毎日毎日居座られるのもウザったいからな。
……だから決して、情がわいたとかではない。
「で、でも、ウチではそもそも実力が足りてませんよ」
「それも含めて手伝うって言ってるんだ。それとも、怖いか?」
「怖くありませんけど? 元々先輩と知り合わなければウチが王になるつもりでしたけど??」
あえて挑発するように口の端を上げると、色蓮が分かりやすく乗ってきた。いやこれ素か?
「なら問題ないな。話は終わりだ、帰るぞ」
「い、いやだから、ウチはレベル10ですよ!? そんなの、先輩が上に立った方が楽なんじゃ……」
それはそうだ。色蓮を全探索者の上に立たせる――最低でもレベル500まで手伝うのと、俺が上に立つのでは圧倒的に後者の方が楽だ。これは色蓮が楽なのではなく、当然俺の労力の話だ。そもそも俺は何もしないという選択肢だってある。
それでも俺は前者を選択した。
理由は……単純だ。
「俺がその気になったからだ」
「――――」
「もういいだろ。帰るぞ」
ようやく現実が呑み込めてきたのか、色蓮の顔が色づいていく。
「……ウチがやるしか、ないんスよね?」
「さぁな。お前の望みだろ」
色蓮が嬉しそうに目を細めて、ともすればいたずらっぽく俺を見つめる。
「先輩。もしかして面倒ごとを全部ウチに押し付ける気っスか?」
「最初に押し付けようとした癖によく言う。そんなことを言うなら俺だけで帰るぞ」
「あ、あ、冗談スよ、軽いジョーク! 後輩小悪魔キャラの特権じゃないっスか!」
どこが小悪魔だ。
色蓮は立ち上がり、俺に向かって手を差し出してきた。
「ありがとうございます、一愛先輩。そして改めて――よろしくお願いします」
「ああ、よろしく」
意外と長丁場になった一連の騒動は、これでようやく収まったと言えるだろう。
【Tips】ダンジョン崩壊
ダンジョンがその階層構造を維持できなくなり、内部に存在するモンスターや、時にはダンジョンそのものの一部が現実世界へと溢れ出す現象の総称。

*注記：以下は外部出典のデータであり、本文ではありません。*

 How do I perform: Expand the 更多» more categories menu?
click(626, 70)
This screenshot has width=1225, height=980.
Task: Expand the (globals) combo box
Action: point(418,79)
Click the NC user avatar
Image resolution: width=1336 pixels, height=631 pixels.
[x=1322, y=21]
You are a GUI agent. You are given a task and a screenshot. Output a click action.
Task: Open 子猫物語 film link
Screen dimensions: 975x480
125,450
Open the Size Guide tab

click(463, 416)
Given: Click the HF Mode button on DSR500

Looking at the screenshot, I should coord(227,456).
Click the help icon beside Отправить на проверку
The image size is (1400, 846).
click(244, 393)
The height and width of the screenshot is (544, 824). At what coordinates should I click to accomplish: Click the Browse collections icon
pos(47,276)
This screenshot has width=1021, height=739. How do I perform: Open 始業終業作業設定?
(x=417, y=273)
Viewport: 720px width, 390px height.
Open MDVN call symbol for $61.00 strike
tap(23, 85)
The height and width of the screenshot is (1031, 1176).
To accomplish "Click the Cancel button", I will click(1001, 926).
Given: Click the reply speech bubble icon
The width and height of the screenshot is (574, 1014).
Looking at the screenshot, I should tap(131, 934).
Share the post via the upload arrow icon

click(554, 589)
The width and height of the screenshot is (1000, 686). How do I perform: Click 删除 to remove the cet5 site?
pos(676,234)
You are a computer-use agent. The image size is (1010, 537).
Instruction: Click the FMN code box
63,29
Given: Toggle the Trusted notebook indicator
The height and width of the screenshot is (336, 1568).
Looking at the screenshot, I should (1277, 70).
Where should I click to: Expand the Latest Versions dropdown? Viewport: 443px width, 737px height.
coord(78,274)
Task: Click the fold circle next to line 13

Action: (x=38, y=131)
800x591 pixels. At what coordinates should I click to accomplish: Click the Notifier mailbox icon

発生のメカニズムは未だ解明されていないが、探索者による過度な環境破壊が引き金になる、という説が有力視されている。
一度発生すればその被害は甚大であり、都市一つが地図から消滅することすらあり得る、人類にとって最大級の脅威である。
日本で唯一観測された「第一次ダンジョン崩壊」では、ダンジョンの1層から3層までのモンスターが一帯に溢れ出し、自衛隊が出動する大災害となった。